BTW, Tripod.com is still alive. You can still host your stuff there and make web pages.

But if you decide to “build your own FREE website at Tripod.com” don’t use their Webon site builder. Go to HTML lessons of Tripod user skihound.

There are a lot of broken images on the site of this user, because he stored them on Geocities. Just like many many other users did.

Every time we open the archive, we start from the dead files we have now on our hard disc … but after some clicks we are again “online”, and surf the classic way, and come to pages Google would never lead us to today. And the next moment we come to places that are so number one that you won’t even google them. The power of handmade links!

The Israeli author David Grossman kept a huge amount of data on Geocities, spread over several user accounts: tzafun, Davidgrossman, Familygrossman, grossmanarticles, … probably many more. All subfolders’ and files’ names are capitalized and meaningfully named. Pictures are only showing typographical headlines, no photos.

The hypertext is simple and easy to follow. Though it suffers a bit from over-categorization, there are many files that contain only a few sentences.

Grossman had an ambivalent view on the Internet:

The Copyright message in the footer of every page is quite interesting:

Although pages on Geocities and amateur web sites in general were based on copying graphics and text elements, many featured detailed copyright messages or dreaded “right click disabled” JavaScripts.
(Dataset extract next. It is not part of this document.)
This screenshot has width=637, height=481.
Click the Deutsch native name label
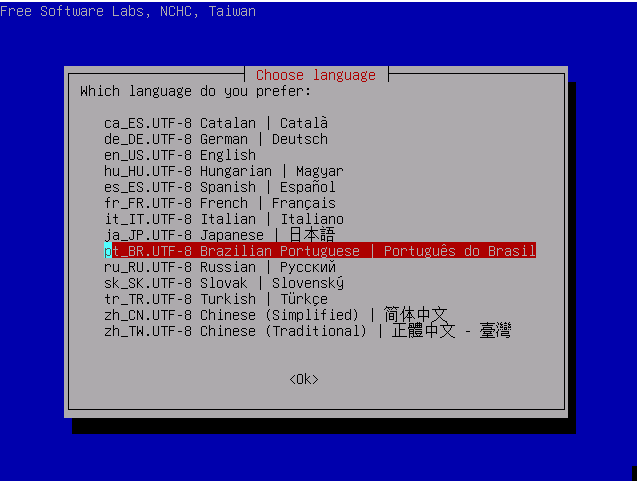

The users felt the instability of the new medium and tried holding together their dear creations. Ironically, Geocities itself was probably the most brutal to the web pages hosted there, inserting floating logos and commercial banners into them that can not be seen anymore when browsing the Geocities Torrent.

Original URL: http://www.geocities.com/GrossmanTopics/

After some days of traffic, again nobody is seeding.


Geocities are dead. But c.gif is still there. Move your mouse over the area above that looks empty to feel it. Click on it to see where it comes from.

Early web designers always had a clear/empty image file in the graphics folder of their projects. Usually it would be called clear.gif. Mine was — 0.gif. And most commonly it would be just 1 pixel of nothing. The one on Geocities is 10×10 pixels.

Clear gifs were irreplaceable in the world of pre-CSS layouts. Invisible and small graphics could be stretched in width and height, keeping visible elements of the page on desirable distance.

On the page where I found Geocities’ c.gif, it was used in a very clumsy way: 23 clear gifs in a table row to make an invisible line of 751 pixels. A human being wouldn’t do it. Yahoo! PageBuilder did.